Wayne Hale's NASA Blog: Starting a Conversation

Starting a conversation is hard. Getting off on the wrong foot can happen so quickly and then any chance of a meaningful encounter is lost. I am really interested in starting a conversation. Not a conversation on any subject, but a conversation about space exploration and why that effort is meaningful.

Perhaps you agree, perhaps you disagree, but you certainly know some things I don't. And I am really interested in finding out what I don't know (which is a lot!)

So I'll try to hammer out some thoughts every day or so - maybe with pictures if I figure that out - and you can write me back and tell me how its going..

So for the first post, I'll start with the reason I came to work late --- my grandkids (oh, no, you didn't want to hear that kind of story did you?!) Not that my two grandchildren are the smartest and brightest kids ever born (they are), but what having grandchildren - or children - can mean. Children make me thoughtful. (After they are in bed, anyway). Little children make me think about the future. What will the world be like when these wee ones inherit what we have done? Will the world be a better or a worse place than it is today? And the hardest question of all: what can I do to make it better?

I hold a stubborn and passionate belief that space exploration is important for that future. Just one example for today: understanding our own planet. Without satellites to monitor the weather, climate, pollution, crop growth patterns, and many other things we would be blind and deaf to what is happening. The earth monitoring satellites built by many countries and many US agencies are giving us vital information about our world every day. And that is information that cannot be gained anywhere else but from earth orbit.

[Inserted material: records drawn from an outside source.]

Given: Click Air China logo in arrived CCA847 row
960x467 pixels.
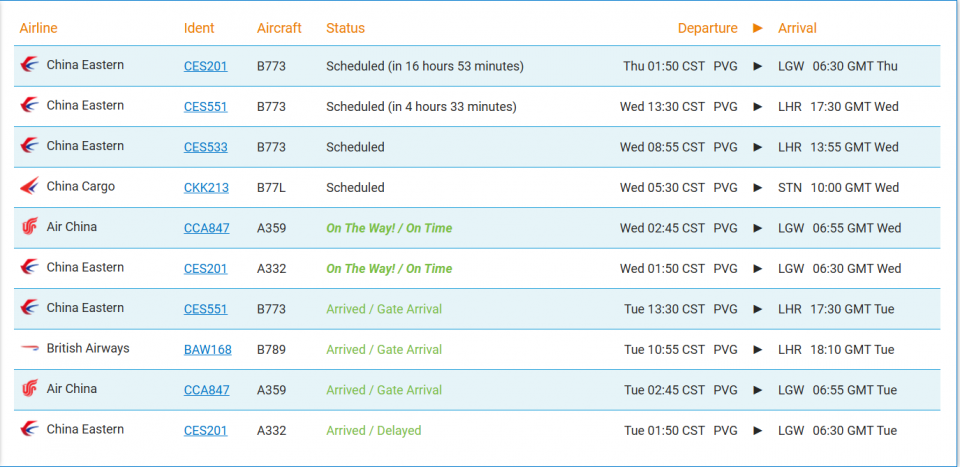Looking at the screenshot, I should coord(29,389).
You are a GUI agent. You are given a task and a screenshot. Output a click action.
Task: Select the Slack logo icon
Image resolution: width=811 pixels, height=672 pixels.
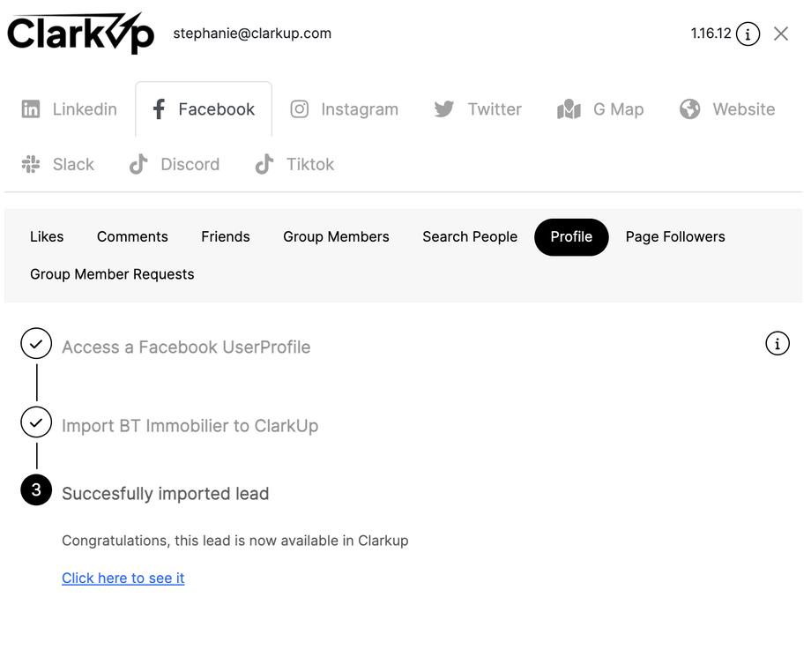click(31, 164)
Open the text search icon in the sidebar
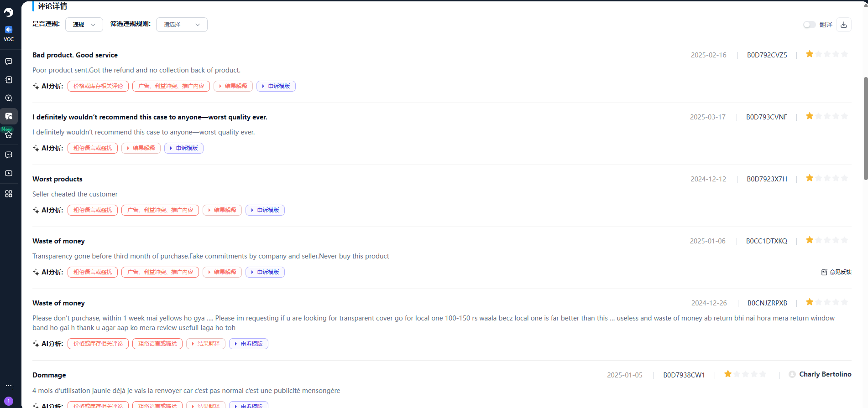This screenshot has height=408, width=868. [x=9, y=98]
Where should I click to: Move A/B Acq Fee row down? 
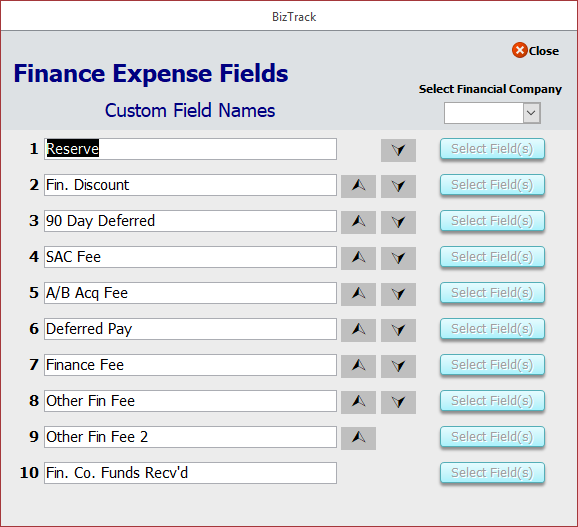[x=398, y=294]
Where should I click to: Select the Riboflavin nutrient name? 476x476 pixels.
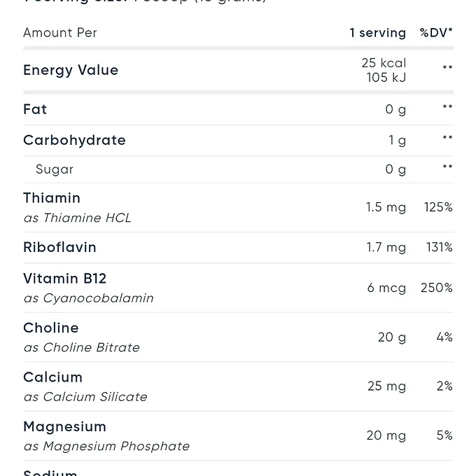click(x=60, y=247)
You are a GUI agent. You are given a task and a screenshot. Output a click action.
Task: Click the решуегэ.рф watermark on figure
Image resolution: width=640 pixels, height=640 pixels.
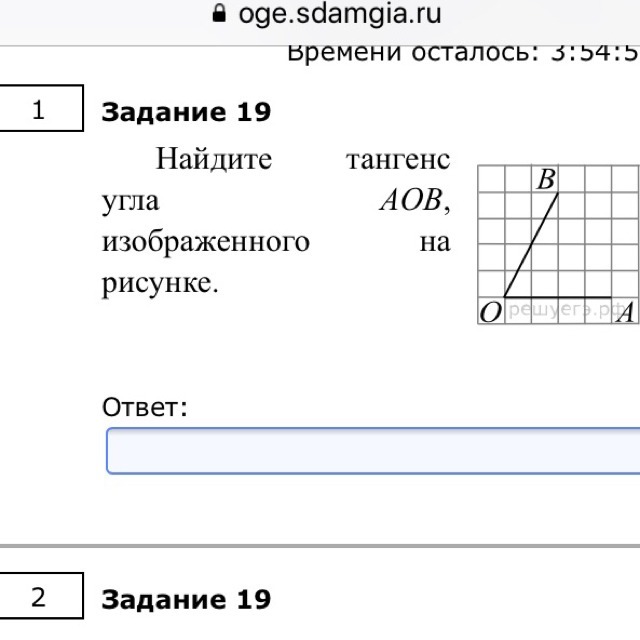click(x=553, y=311)
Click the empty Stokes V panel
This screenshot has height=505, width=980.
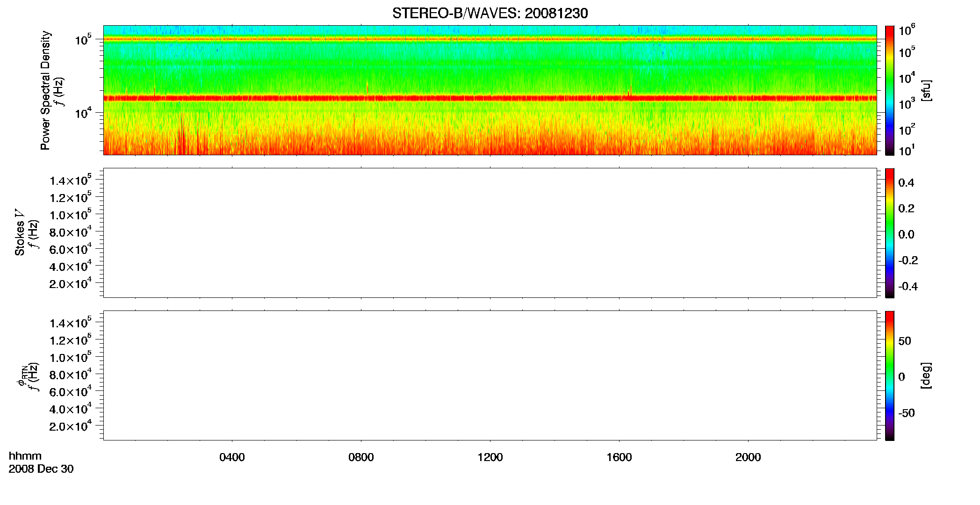point(490,233)
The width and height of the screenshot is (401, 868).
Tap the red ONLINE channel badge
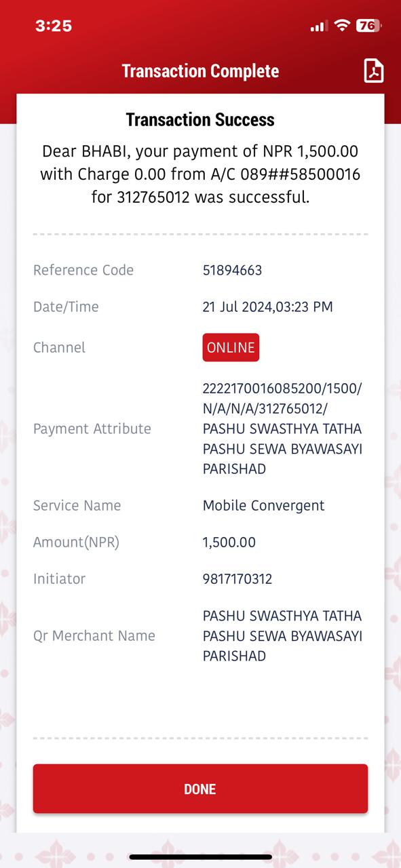[x=231, y=348]
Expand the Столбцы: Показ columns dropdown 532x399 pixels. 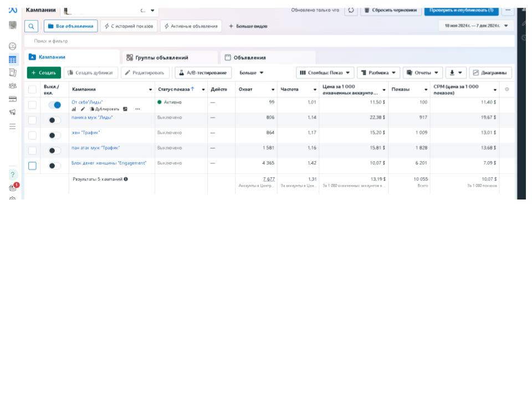tap(325, 73)
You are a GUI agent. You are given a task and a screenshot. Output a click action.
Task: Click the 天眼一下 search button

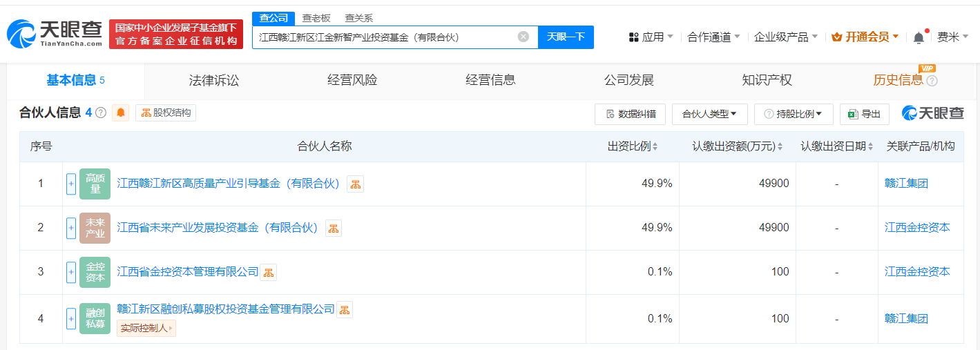tap(566, 37)
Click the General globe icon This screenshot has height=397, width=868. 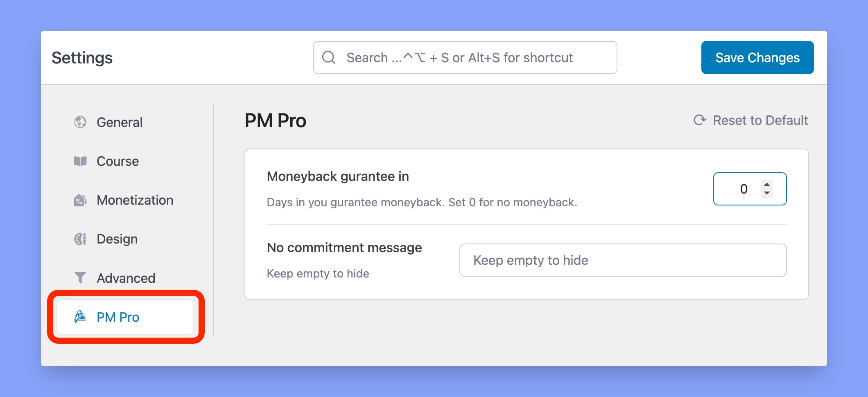pyautogui.click(x=80, y=122)
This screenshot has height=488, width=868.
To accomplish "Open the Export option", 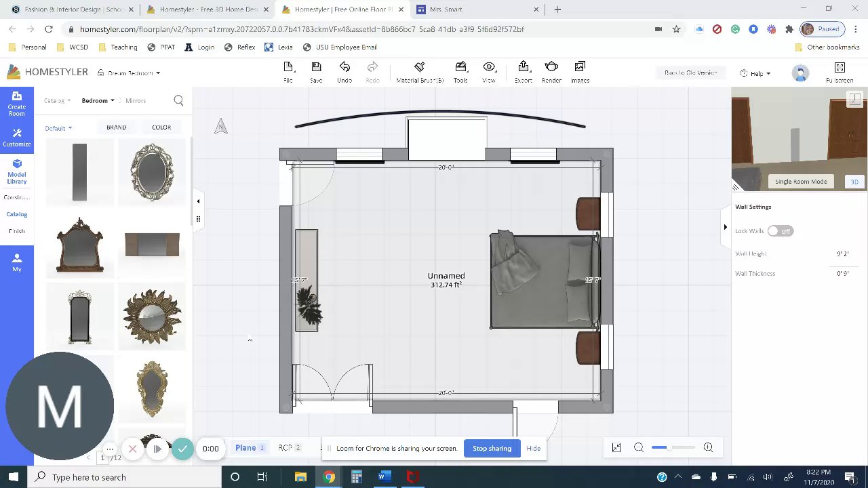I will point(524,72).
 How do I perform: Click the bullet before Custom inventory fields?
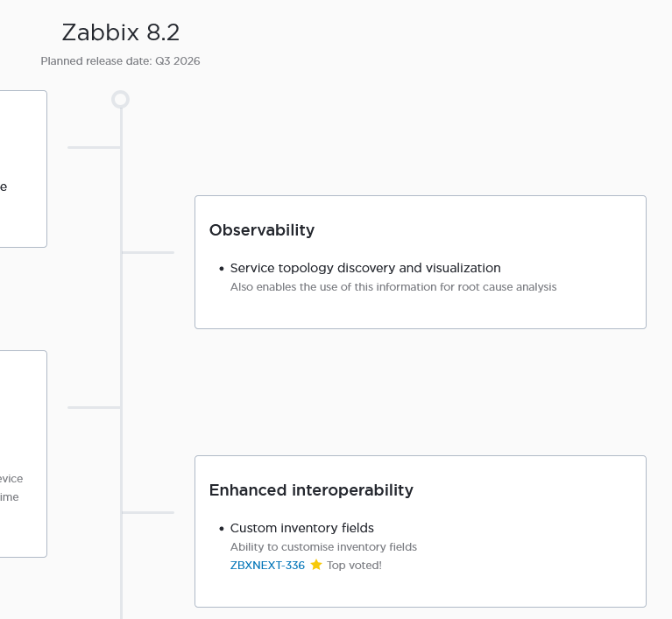pos(222,529)
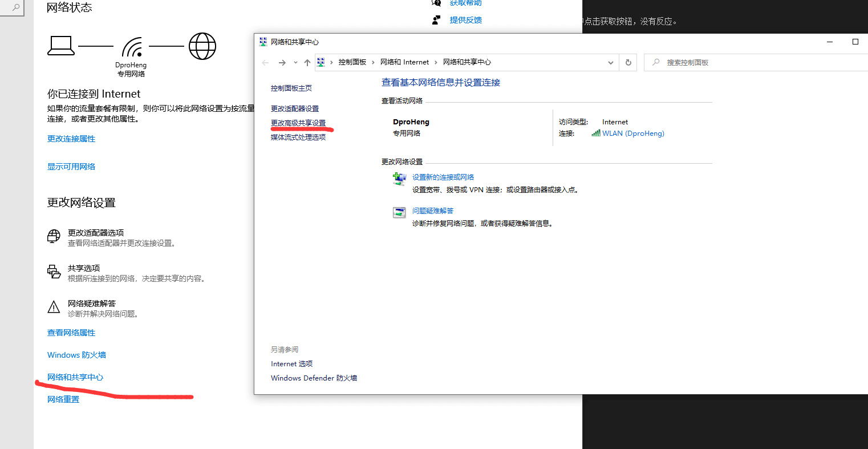
Task: Click the 共享选项 printer icon
Action: [x=54, y=272]
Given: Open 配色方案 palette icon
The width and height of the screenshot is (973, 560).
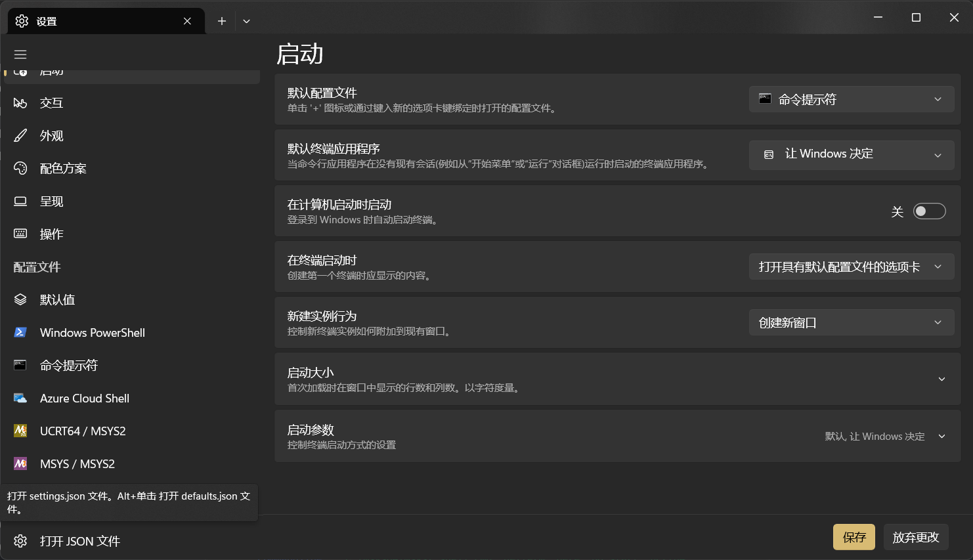Looking at the screenshot, I should pos(20,169).
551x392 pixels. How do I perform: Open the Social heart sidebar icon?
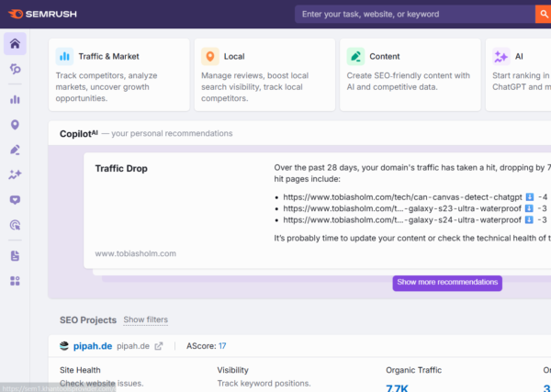click(15, 200)
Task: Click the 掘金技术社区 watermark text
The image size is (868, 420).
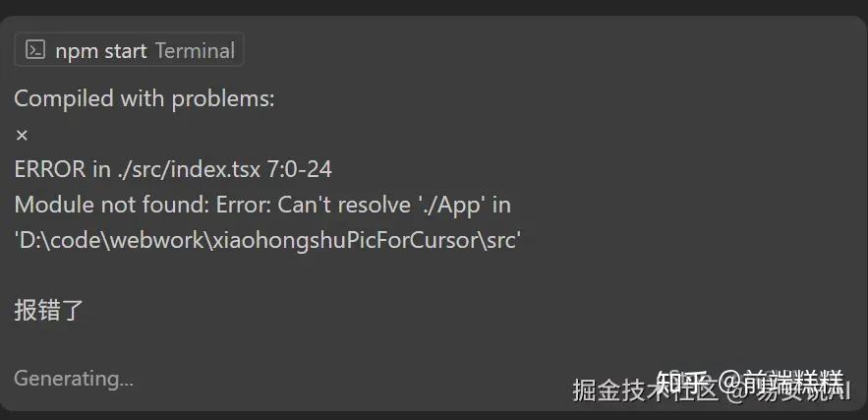Action: [646, 390]
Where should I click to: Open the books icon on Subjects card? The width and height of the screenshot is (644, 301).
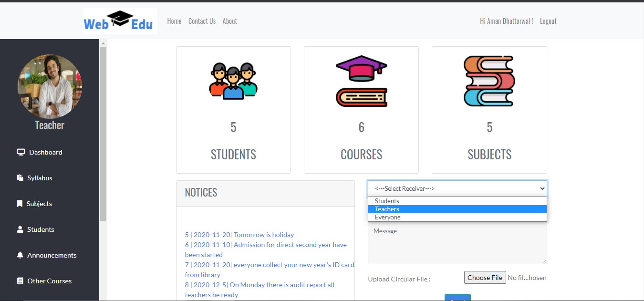tap(489, 80)
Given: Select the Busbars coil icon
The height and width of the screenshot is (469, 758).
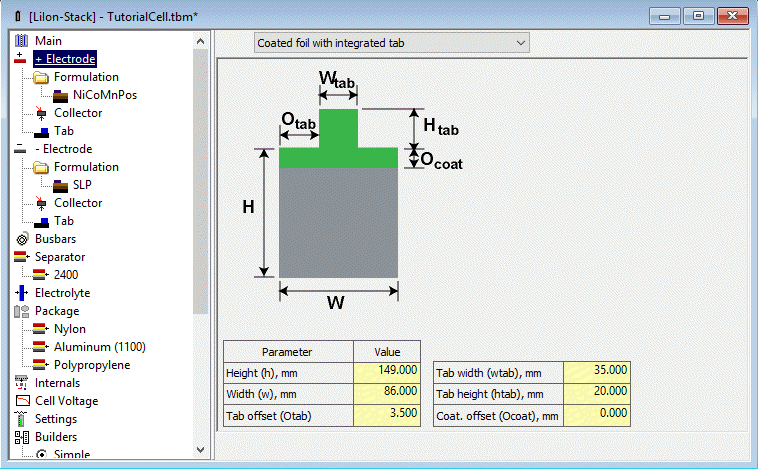Looking at the screenshot, I should (x=21, y=239).
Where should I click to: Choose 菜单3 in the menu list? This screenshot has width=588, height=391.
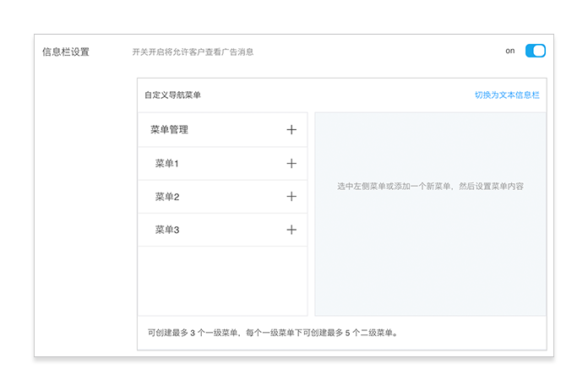tap(166, 230)
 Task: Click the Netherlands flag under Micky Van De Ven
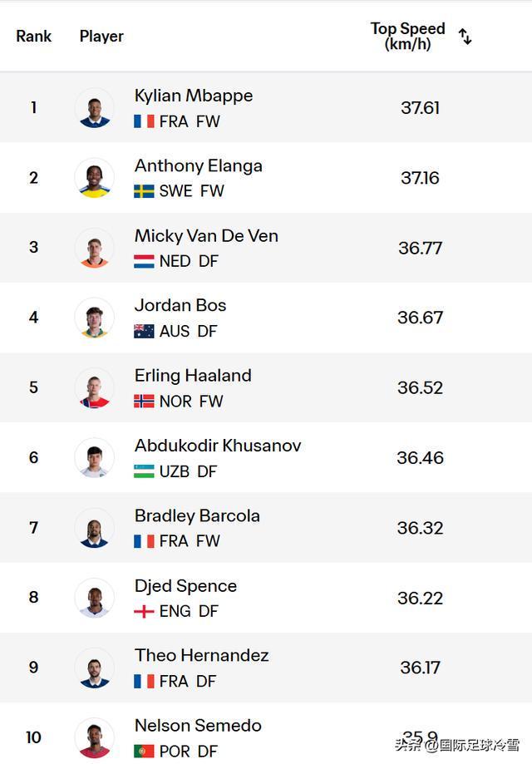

Beyond all that, studying other planets have helped understand our own. In particular, how our complex atmosphere works. Our weather and climate are influenced by the interaction of air and water, sometimes too complex to understand directly. Venus and Mars don't have oceans but they have weather. Studying those planets helps us understand what happens without oceans. Jupiter and Saturn have planet circling oceans (not water, certainly!) underneath their atmosphere. By studying them we understand better how gas and liquid interact to affect climate and weather. The payoff is better weather forecasts, better understanding of climate change, and more impetus to change our own future. Don't stop there. The Sun drives all our weather and climate, everything else is just a tweak around the edges by comparison. The Ulysses probe is going silent after 17 years of service. Ulysses, launched on the shuttle Discovery, studied the sun. Ulysses and the other solar satellites are helping us to understand how changes in our unstable star occur. Better understanding of the sun is mandatory to understand our future.

All of that to make sure that our children and grandchildren have a better future. Or, at least better than what would occur if we didn't know what was going on and therefore couldn't do anything about it.

So, a first example and discussion topic. I'll have more in days to come.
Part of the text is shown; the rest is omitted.